§ **TO BE DONE**
Rewrite the data from the line with "Uncheck the Login测试 checkbox" up to and including the line with "click(738, 330)", swapping "Uncheck" for "Clear" and keeping everything else unchanged. Leave the pictures out of your answer.

§ **MATERIAL**
**********

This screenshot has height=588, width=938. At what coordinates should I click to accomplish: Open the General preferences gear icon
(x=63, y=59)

**********

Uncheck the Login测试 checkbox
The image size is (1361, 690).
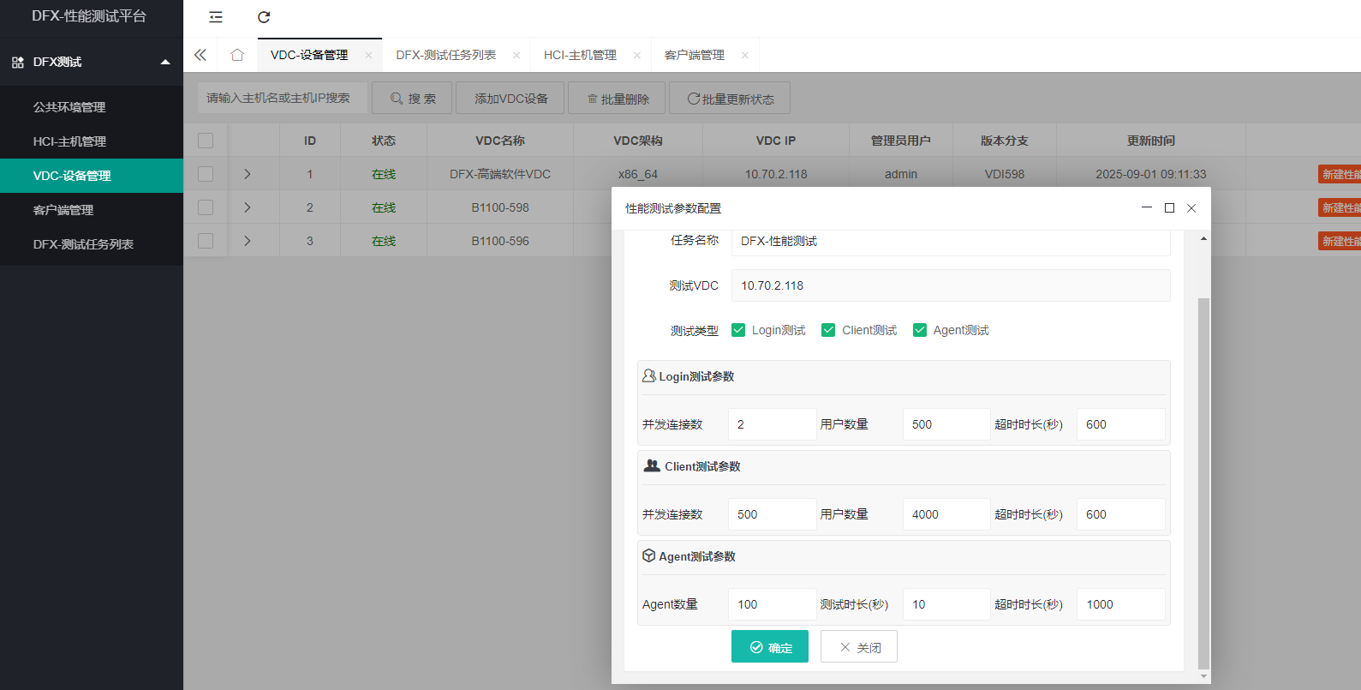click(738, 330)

**********

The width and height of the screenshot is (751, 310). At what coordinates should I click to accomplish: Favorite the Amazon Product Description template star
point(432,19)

**********

§ **TASK RESULT**
Clear the Login测试 checkbox
The image size is (1361, 690).
click(738, 330)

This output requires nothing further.